*TASK TO COMPLETE:*
Write out, exactly as they stand, the line containing "1032x728 pixels." and all subsequent lines up to and including the final line of the records.

◆ ◆ ◆ ◆ ◆

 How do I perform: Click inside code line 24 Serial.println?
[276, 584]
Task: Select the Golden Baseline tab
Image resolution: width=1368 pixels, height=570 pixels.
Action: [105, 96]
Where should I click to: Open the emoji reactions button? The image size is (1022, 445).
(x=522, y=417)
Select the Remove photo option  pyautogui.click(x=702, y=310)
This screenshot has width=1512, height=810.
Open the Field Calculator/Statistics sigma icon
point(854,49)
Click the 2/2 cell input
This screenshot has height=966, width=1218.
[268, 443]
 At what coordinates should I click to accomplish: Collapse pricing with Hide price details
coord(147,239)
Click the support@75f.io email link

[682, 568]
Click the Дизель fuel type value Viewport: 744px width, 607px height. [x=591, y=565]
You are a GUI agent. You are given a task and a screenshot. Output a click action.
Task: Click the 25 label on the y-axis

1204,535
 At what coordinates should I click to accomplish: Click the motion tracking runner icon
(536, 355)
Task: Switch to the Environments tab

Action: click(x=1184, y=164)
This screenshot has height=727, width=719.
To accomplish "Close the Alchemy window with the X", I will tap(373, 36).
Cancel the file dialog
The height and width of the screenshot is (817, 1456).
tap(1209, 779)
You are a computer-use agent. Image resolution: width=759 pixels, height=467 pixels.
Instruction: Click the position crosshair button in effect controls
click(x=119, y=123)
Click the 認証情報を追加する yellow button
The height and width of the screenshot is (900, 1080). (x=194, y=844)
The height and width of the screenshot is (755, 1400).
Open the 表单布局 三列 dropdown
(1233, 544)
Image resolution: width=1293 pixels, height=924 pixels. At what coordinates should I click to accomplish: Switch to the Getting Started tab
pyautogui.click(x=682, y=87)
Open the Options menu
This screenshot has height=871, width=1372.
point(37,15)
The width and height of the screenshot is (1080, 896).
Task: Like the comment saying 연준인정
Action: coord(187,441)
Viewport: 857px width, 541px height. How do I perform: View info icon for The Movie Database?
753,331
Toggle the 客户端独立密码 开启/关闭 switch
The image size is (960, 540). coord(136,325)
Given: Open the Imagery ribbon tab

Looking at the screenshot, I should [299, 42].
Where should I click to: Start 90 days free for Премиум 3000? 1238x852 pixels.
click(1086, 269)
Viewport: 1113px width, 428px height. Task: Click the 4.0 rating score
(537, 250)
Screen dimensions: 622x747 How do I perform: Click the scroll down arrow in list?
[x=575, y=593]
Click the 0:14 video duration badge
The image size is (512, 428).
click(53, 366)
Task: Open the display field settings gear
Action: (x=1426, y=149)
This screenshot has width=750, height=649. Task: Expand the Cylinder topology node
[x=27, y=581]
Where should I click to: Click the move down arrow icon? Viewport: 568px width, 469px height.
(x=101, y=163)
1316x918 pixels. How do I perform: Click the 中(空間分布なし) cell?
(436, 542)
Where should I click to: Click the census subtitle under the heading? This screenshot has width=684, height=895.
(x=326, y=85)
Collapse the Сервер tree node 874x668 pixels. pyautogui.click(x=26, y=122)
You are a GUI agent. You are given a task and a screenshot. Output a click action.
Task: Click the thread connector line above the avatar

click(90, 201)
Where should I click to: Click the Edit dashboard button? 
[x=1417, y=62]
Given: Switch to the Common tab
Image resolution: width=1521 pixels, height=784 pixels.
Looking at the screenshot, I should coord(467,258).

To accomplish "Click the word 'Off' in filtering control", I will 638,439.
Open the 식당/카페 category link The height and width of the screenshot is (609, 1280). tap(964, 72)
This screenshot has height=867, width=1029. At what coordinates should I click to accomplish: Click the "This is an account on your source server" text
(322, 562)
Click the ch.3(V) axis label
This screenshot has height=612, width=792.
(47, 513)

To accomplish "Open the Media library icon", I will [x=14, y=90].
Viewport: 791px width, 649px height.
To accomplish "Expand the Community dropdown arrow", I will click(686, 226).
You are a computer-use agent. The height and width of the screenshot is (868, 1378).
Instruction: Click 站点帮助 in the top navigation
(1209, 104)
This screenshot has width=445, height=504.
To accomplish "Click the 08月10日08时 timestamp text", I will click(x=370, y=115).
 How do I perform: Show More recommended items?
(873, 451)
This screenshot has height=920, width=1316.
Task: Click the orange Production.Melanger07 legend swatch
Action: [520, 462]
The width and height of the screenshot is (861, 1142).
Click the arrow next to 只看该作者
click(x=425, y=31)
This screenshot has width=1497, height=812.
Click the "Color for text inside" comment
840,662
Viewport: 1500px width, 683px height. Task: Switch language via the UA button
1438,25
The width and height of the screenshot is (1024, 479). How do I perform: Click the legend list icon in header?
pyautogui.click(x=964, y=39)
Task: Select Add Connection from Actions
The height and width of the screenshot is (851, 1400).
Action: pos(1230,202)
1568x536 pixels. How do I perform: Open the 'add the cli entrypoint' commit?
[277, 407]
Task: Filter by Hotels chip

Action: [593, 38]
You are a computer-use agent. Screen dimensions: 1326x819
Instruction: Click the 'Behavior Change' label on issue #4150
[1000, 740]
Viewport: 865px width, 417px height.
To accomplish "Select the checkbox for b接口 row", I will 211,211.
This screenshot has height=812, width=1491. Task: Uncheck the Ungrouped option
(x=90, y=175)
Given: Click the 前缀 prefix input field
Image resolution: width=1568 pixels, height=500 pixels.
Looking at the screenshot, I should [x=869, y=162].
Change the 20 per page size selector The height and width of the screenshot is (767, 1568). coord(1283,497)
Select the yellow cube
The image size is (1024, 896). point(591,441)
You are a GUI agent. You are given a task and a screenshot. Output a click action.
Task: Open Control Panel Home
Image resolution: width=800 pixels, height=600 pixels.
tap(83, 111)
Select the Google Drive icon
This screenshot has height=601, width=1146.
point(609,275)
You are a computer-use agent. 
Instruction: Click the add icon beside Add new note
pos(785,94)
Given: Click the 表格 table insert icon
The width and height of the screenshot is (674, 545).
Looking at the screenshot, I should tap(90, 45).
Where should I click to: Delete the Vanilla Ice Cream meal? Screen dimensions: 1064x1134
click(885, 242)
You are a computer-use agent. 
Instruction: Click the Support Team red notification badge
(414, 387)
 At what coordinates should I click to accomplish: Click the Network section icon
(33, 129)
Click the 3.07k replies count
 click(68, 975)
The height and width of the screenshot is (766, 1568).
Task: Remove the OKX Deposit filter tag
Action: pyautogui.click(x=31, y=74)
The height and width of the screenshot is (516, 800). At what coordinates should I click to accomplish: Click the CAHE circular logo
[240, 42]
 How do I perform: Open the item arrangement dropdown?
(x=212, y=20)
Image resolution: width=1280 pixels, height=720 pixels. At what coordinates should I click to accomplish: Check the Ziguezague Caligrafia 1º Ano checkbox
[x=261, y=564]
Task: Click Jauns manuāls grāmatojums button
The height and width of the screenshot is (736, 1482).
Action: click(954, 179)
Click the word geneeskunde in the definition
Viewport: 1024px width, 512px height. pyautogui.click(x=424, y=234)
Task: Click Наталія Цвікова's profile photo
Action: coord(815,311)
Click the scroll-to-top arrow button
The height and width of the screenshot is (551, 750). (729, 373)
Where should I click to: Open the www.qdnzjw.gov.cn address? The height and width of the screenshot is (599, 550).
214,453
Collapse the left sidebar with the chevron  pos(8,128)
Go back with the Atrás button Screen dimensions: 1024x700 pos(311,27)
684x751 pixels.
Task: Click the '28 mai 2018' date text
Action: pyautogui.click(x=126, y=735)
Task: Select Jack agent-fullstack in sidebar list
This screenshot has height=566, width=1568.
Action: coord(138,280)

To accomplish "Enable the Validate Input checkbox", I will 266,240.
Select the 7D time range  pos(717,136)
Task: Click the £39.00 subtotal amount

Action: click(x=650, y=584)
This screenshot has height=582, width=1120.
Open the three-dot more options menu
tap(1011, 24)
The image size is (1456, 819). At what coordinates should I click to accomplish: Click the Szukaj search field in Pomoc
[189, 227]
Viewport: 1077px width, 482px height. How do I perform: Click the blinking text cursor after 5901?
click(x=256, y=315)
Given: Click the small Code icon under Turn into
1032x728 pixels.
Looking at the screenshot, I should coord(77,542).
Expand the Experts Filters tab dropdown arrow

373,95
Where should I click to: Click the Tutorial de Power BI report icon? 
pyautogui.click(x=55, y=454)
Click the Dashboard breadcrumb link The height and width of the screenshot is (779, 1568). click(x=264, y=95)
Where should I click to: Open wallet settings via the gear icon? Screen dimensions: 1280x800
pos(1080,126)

◆ ◆ ◆ ◆ ◆

*ANSWER SECTION:*
1032x728 pixels.
Looking at the screenshot, I should coord(77,542).
Expand the Experts Filters tab dropdown arrow

373,95
Where should I click to: Click the Tutorial de Power BI report icon? 
pyautogui.click(x=55, y=454)
Click the Dashboard breadcrumb link The height and width of the screenshot is (779, 1568). click(x=264, y=95)
Where should I click to: Open wallet settings via the gear icon? Screen dimensions: 1280x800
pos(1080,126)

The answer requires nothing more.